## start Dataset entries

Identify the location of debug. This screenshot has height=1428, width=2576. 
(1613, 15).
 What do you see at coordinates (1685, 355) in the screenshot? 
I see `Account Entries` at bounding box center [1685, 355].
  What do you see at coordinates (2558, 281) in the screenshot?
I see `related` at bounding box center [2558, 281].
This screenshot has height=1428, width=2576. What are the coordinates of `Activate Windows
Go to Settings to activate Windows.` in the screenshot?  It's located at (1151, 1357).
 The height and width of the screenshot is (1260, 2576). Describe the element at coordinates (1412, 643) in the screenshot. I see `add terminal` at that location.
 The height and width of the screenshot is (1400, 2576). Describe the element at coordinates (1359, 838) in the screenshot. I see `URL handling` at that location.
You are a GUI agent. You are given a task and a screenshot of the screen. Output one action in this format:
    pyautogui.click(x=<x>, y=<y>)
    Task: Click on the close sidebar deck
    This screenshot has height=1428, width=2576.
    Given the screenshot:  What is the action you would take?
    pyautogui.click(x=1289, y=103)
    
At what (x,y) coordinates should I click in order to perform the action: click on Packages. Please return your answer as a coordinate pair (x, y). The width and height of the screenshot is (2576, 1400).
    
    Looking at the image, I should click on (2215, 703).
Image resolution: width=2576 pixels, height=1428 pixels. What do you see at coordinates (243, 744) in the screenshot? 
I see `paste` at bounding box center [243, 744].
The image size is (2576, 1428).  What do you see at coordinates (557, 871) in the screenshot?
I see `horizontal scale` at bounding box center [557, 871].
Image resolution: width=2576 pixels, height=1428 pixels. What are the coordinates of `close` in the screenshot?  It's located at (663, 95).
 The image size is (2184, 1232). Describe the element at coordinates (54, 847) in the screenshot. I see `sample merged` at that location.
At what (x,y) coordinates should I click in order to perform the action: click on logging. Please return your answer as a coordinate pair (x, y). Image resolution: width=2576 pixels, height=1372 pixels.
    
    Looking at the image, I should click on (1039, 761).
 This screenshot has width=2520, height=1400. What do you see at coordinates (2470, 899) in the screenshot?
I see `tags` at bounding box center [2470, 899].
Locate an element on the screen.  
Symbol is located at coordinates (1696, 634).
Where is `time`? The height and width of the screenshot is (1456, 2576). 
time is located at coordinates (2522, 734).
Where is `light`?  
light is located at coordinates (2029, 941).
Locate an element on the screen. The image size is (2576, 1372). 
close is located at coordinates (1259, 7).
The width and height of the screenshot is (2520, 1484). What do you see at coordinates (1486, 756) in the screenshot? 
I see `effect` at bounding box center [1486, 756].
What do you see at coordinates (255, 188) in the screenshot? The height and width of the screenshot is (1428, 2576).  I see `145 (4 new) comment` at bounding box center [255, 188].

## end Dataset entries

**What to work on**
Show each line of the entries above that contains the word "Where", copying it in full.

**Result of this exercise**
Where is `time`? The height and width of the screenshot is (1456, 2576). 
Where is `light`?  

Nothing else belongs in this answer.